CEU eTD Collection (2007); Le, Jeffrey Duong: DRIVING WITHOUT MIRRORS - U.S. FOREIGN POLICY IN POST-9/11 CENTRAL ASIA: EXPLANATIONS FROM THE INSIDE

CEU Electronic Theses and Dissertations, 2007
Author Le, Jeffrey Duong
Title DRIVING WITHOUT MIRRORS - U.S. FOREIGN POLICY IN POST-9/11 CENTRAL ASIA: EXPLANATIONS FROM THE INSIDE
Summary This work aims to explain why, despite the fact that Central Asia (CA) is an important region in global security in the post-9/11 world, is it that CA is still not a top-tier regional priority, despite pressing political and geo-strategic elements?

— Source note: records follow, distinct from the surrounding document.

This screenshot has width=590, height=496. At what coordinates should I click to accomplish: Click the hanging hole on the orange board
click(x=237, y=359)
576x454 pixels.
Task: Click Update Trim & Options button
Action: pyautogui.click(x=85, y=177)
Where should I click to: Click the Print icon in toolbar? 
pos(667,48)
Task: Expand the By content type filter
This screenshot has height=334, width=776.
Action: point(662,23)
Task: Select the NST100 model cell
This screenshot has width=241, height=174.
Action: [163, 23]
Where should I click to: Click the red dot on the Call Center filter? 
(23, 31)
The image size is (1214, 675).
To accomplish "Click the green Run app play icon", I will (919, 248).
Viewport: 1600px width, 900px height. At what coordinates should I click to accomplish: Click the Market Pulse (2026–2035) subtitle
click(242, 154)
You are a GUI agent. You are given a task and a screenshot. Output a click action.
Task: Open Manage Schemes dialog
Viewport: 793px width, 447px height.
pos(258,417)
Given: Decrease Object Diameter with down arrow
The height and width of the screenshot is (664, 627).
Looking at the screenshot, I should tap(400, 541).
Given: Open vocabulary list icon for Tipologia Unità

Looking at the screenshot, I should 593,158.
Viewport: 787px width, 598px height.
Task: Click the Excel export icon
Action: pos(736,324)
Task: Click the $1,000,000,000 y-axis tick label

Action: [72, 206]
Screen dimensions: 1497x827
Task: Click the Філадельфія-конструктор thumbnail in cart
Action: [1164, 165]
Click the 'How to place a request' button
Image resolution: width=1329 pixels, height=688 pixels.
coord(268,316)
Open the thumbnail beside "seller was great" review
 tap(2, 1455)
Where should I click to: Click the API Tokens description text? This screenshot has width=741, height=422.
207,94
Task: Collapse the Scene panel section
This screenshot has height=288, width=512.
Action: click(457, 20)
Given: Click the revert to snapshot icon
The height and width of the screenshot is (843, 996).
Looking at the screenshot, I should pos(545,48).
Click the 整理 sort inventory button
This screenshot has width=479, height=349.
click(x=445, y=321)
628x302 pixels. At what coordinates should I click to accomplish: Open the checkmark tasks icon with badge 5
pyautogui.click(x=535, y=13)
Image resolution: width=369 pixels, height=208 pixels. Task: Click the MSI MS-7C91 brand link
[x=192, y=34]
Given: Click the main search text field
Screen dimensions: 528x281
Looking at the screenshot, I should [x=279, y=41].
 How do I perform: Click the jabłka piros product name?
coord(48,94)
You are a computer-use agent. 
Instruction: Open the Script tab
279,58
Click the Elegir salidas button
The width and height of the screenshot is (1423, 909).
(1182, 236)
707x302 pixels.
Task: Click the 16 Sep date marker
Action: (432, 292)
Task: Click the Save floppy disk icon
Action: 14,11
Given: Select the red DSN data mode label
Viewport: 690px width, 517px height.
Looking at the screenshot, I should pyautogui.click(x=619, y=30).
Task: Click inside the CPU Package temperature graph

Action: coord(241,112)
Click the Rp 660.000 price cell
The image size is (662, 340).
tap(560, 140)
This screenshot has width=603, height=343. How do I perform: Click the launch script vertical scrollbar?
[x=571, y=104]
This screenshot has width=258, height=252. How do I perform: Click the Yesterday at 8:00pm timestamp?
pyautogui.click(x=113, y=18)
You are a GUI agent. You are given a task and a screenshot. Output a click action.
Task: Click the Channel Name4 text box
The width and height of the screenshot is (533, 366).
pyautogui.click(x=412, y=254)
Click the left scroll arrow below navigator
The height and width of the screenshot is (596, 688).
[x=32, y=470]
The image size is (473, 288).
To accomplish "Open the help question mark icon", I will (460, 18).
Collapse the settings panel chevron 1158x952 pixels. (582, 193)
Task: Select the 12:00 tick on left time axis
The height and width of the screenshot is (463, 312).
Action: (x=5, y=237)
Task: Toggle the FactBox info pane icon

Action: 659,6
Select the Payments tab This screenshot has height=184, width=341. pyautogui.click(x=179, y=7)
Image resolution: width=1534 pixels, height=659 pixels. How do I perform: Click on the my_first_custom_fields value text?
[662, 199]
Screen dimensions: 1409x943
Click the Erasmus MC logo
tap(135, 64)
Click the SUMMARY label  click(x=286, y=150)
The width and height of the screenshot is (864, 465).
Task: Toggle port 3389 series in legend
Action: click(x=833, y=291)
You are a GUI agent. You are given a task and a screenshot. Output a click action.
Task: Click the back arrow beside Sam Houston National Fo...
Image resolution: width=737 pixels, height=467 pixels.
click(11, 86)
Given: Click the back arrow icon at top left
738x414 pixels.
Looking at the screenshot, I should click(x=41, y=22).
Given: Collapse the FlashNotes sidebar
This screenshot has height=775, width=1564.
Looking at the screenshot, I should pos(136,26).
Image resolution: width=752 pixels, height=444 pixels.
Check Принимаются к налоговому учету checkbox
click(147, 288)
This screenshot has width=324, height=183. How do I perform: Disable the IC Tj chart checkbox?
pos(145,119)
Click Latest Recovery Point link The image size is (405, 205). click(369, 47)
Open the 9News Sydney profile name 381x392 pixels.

I evaluate the post-9/11 bureaucratic and policy shift of Central Asia from the Bureau of European and Eurasian Affairs (EUR) to the Bureau of South Asian Affairs (SA) through two lenses: bureaucratic politics and power; and misperceptions and the use of analogical explanation. I use Nelson Michaud’s (2002) power model to operationalize the events that took place that created a failed attempt for a CA bureaucratic and policy shift towards SA in 1992 in comparison to the successful effort to shift CA in 2006.
I compile evidence through personal and telephone interviews with career diplomats, civil servants and political appointees from the State Department, the Department of Defense (DoD), the U.S. Agency for International Development (USAID), the Central Intelligence Agency (CIA), Congress, and the National Security Council (NSC). In addition, I use official government statements and briefings, newspaper commentary and academic literature to substantiate my claims.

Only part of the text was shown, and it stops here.